O Sr. Eduardo Ferro Rodrigues (PS): - É o humanismo!

O Orador: - Conclusão: a proposta aprovada pela maioria não resolveu o problema da inconstitucionalidade e manteve uma atitude discriminatória que nada justifica.

Vozes do PS: - Exactamente!

Vozes do PSD: - Mentira!

O Orador: - Cabe de novo a palavra a esta Assembleia.
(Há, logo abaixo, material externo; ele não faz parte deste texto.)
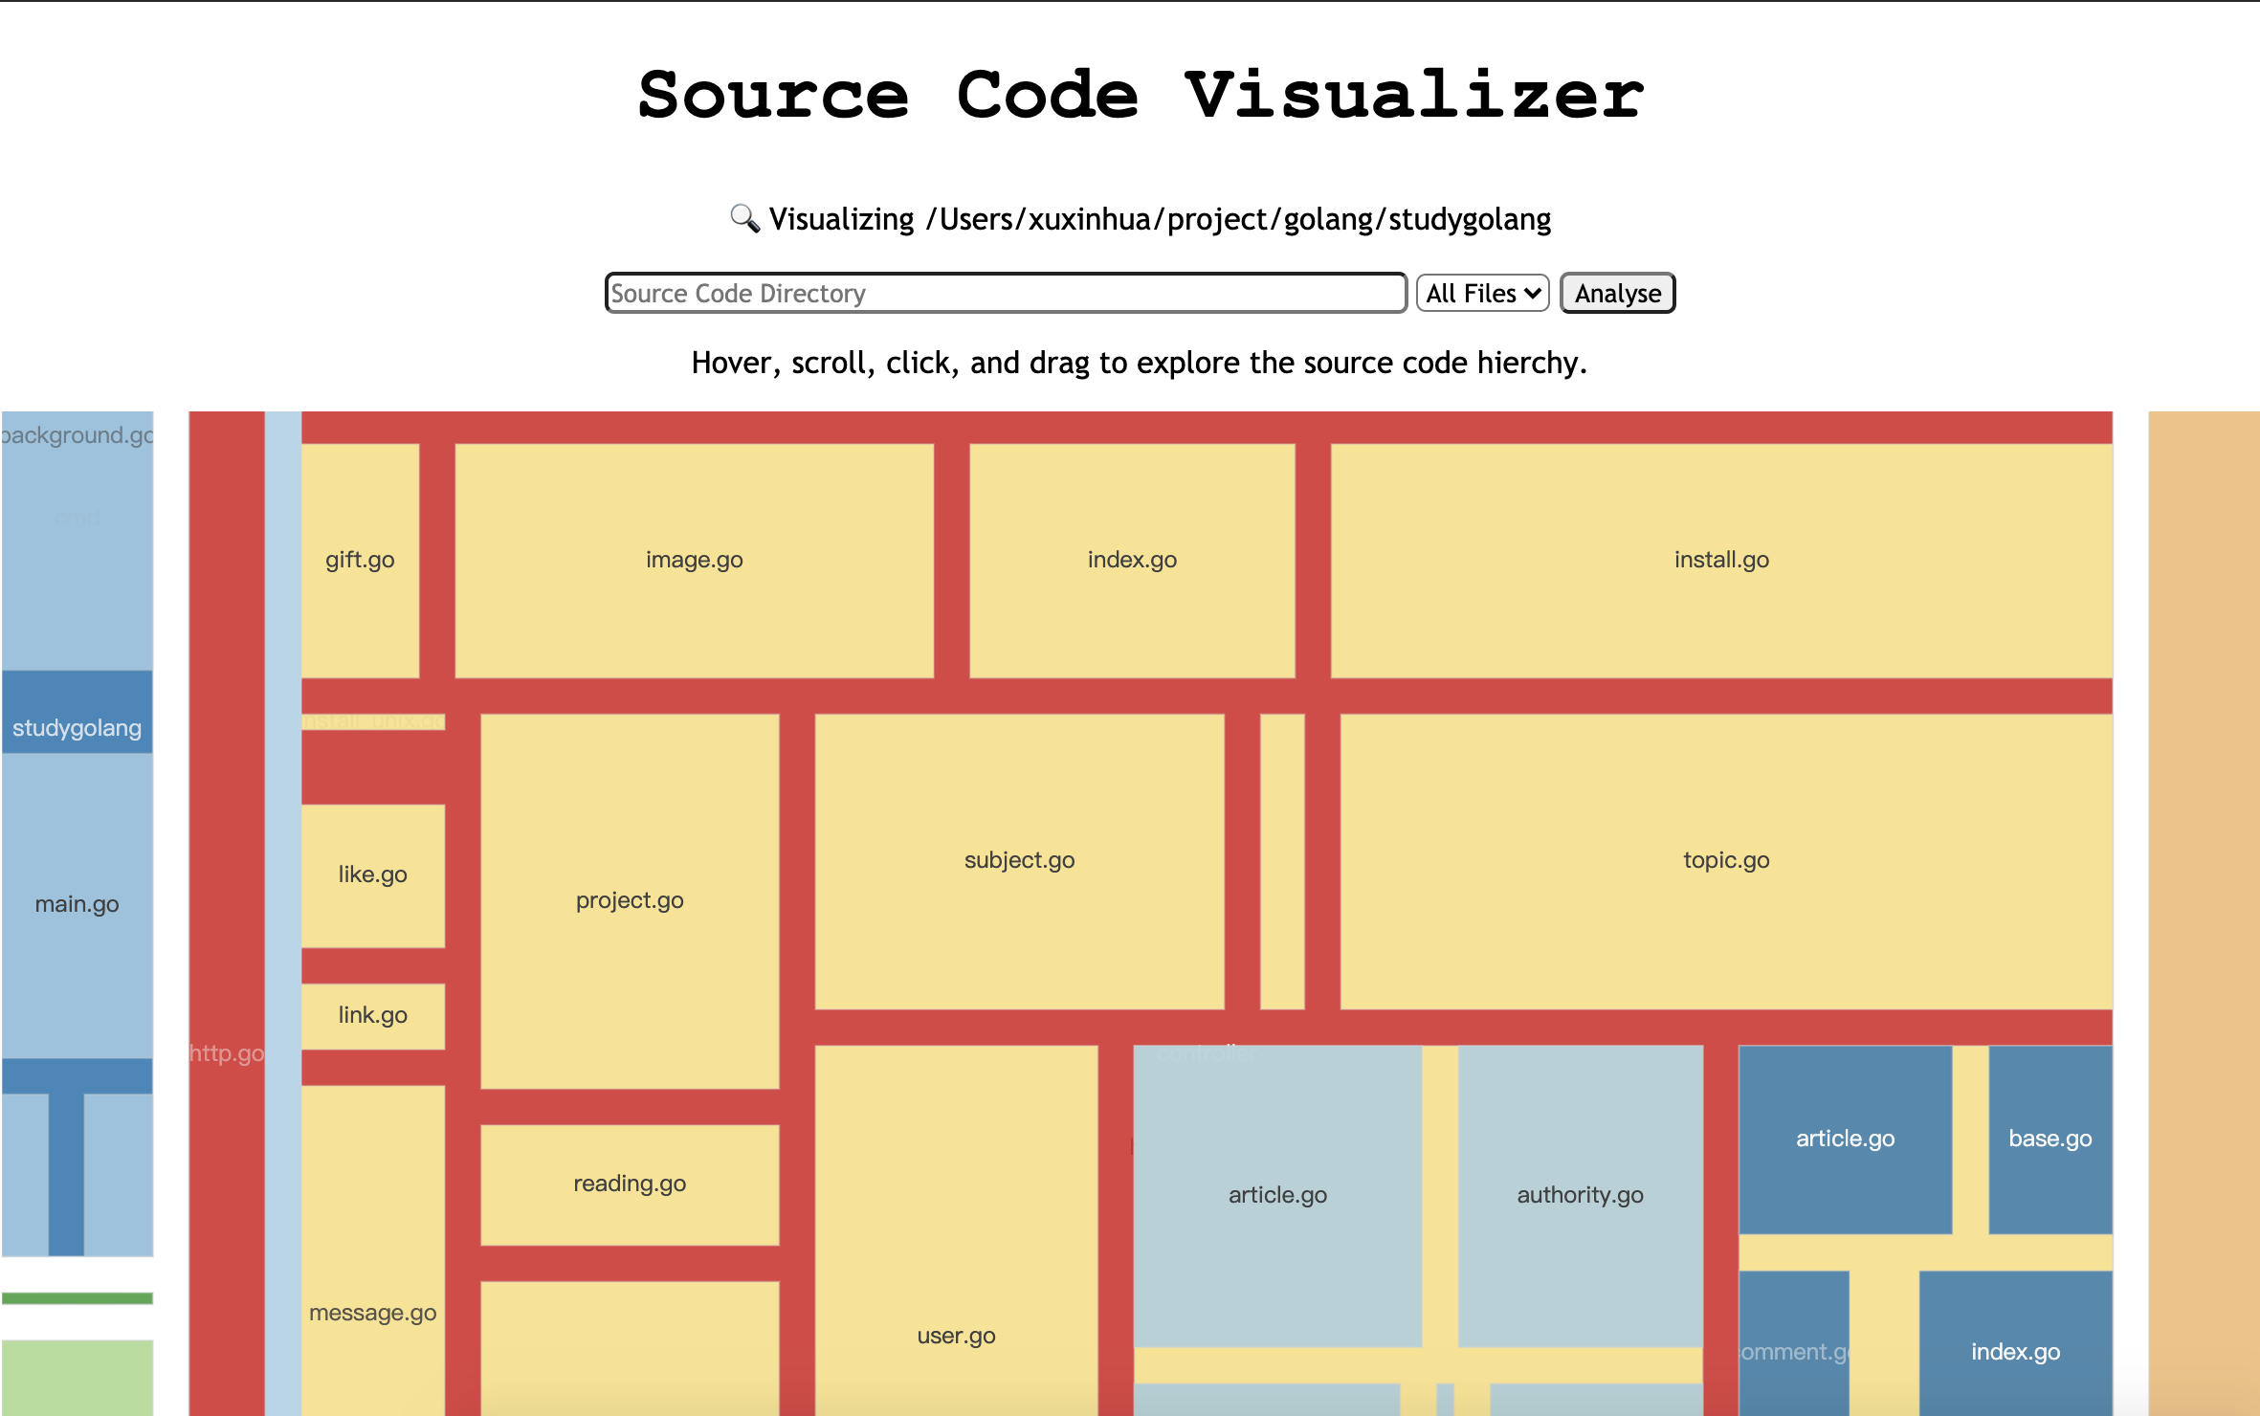The image size is (2260, 1416).
Task: Select the dark blue article.go block
Action: (1845, 1139)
A maioria tem mais uma oportunidade para mostrar se aceita uma prestação social de apoio à extrema pobreza, sem reticências e sem reserva mental.

Vozes do PS: - Muito bem!

O Orador: - De novo apelamos à maioria para que corrija a inconstitucionalidade que se mantém e não persista num erro e numa obstinação incompreensíveis.

Aplausos do PS.

E só há uma forma de o fazer: retirando as condições mais restritivas de acesso dirigidas aos mais jovens.

Vozes do PS: - Muito bem!

O Orador: - Quer isto dizer que não devemos privilegiar a inserção pelo trabalho, a disponibilidade total de todos os cidadãos para serem eles próprios os agentes primeiros da sua inserção social? Nada disso. Ao contrário do que alguns querem fazer querer, não é isso que nos divide.
O Partido Socialista propôs, nesta Assembleia, que a lei configurasse a obrigatoriedade de todos os desempregados se inscreverem como tal e obedecerem a todas as exigências dos centros de emprego caso fossem candidatos ou beneficiários ao rendimento de inserção.

O Sr. Paulo Pedroso (PS): - Bem lembrado!

O Orador: - Uma obrigação para todos, sem discriminação e sem os seis meses de antecedência.
A maioria não aprovou essa proposta.

O Sr. José Magalhães (PS): - Fez mal!

O Orador: - Insistiu em discriminar e tentar, aliás com pouca subtileza, fingir que corrigia a ilegalidade. E assim não soube, ou não quis, expurgar a inconstitucionalidade da lei que aprovara.

O Sr. Paulo Pedroso (PS): - Mas não enganaram ninguém!

O Orador: - Tem a maioria de novo a palavra. Nesta matéria a maioria está isolada e não tem razão.
Insistir neste caminho pode ser uma prova de força, mas nunca será uma prova de razão.

Aplausos do PS.

Espantosas são, no entanto, as palavras do Sr. Ministro da Segurança Social e do Trabalho, que se mostrou indignado e afirmou - de forma que terei de classificar como pouco responsável - que a não promulgação da lei significava que "em Portugal é muito difícil fazer reformas de fundo".

O Sr. José Magalhães (PS): - Sobretudo inconstitucionais!

O Orador: - Eis que regressa assim, pela voz do Ministro Bagão Félix, a tese das forças de bloqueio.
Mas, então, de quem é a responsabilidade desta situação? De quem é responsabilidade daquela que era uma "jóia da coroa" do Programa do Governo estar, um ano após a sua tomada de posse, tão longe de brilhar?
Vejamos: temos um Governo e um Ministro que enviam para a Assembleia da República uma lei mal formulada, tecnicamente incompetente e ferida de inconstitucionalidade. O Governo foi por nós avisado atempadamente.
Insistiu.

A Sr.ª Rosa Maria Albernaz (PS): - Tal e qual!

O Orador: - Viu confirmada a inconstitucionalidade, não a quis resolver com a necessária clareza. Novamente avisámos o Governo.
Insistiu.
Viu então, naturalmente, o diploma não promulgado. E agora queixa-se?! Faz o papel de vítima? Sabemos que o Governo gosta muito de representar o papel de vítima, mas, também aqui, "não fica nada bem na fotografia"!...

O Sr. Eduardo Ferro Rodrigues (PS): - Muito bem!

O Orador: - Sr. Presidente, Sr.as e Srs. Deputados: Estamos a viver uma crise económica séria. O Governo empurrou o País para a recessão e nem assim parece disposto a mudar de políticas, mas os reflexos sociais da recessão já aí estão: desemprego a crescer como nunca cresceu e a atingir sectores bem frágeis - num ano o desemprego dos jovens cresceu 30% e dos cidadãos entre os 25 e os 35 cresceu 50%.